_WHAT THE TASK ASKS:_ Copy out each record that follows exactly, and omit any picture you find.

[Dataset entries]
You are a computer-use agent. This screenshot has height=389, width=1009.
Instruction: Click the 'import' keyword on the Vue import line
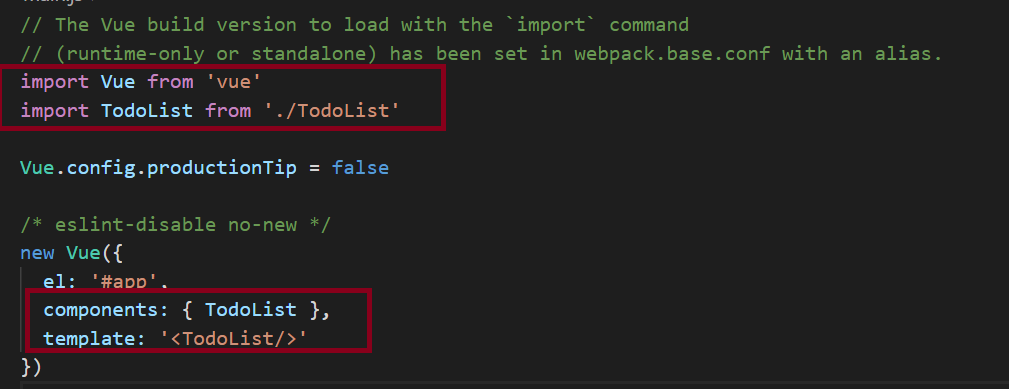(x=55, y=82)
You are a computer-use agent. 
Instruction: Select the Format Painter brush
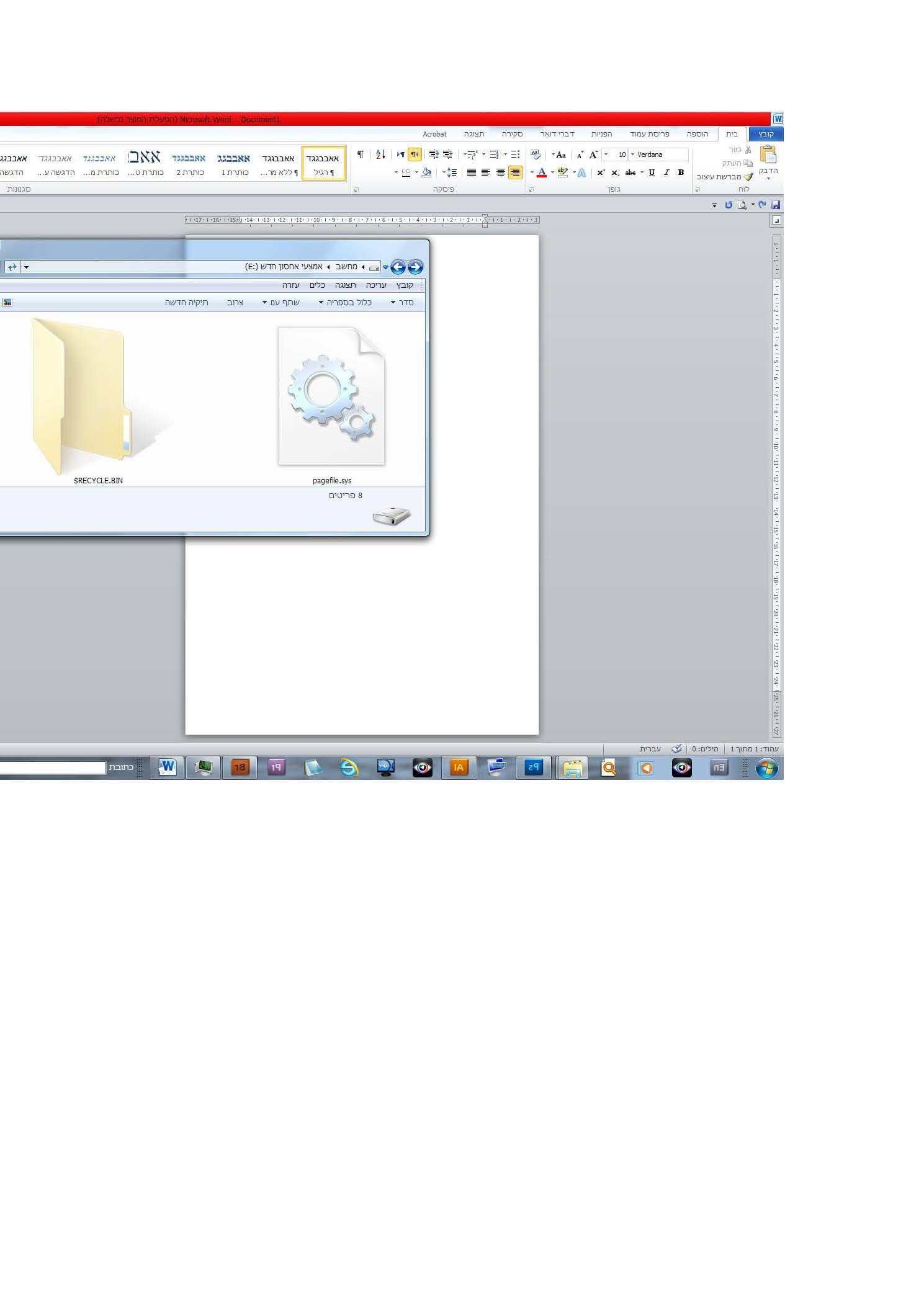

_SOLUTION TO THIS EXERCISE:_
You are a computer-use agent. This screenshot has height=389, width=1009.
Instruction: Click the 'import' keyword on the Vue import line
(x=55, y=82)
You are a computer-use agent. 
Instruction: Select the Format Painter brush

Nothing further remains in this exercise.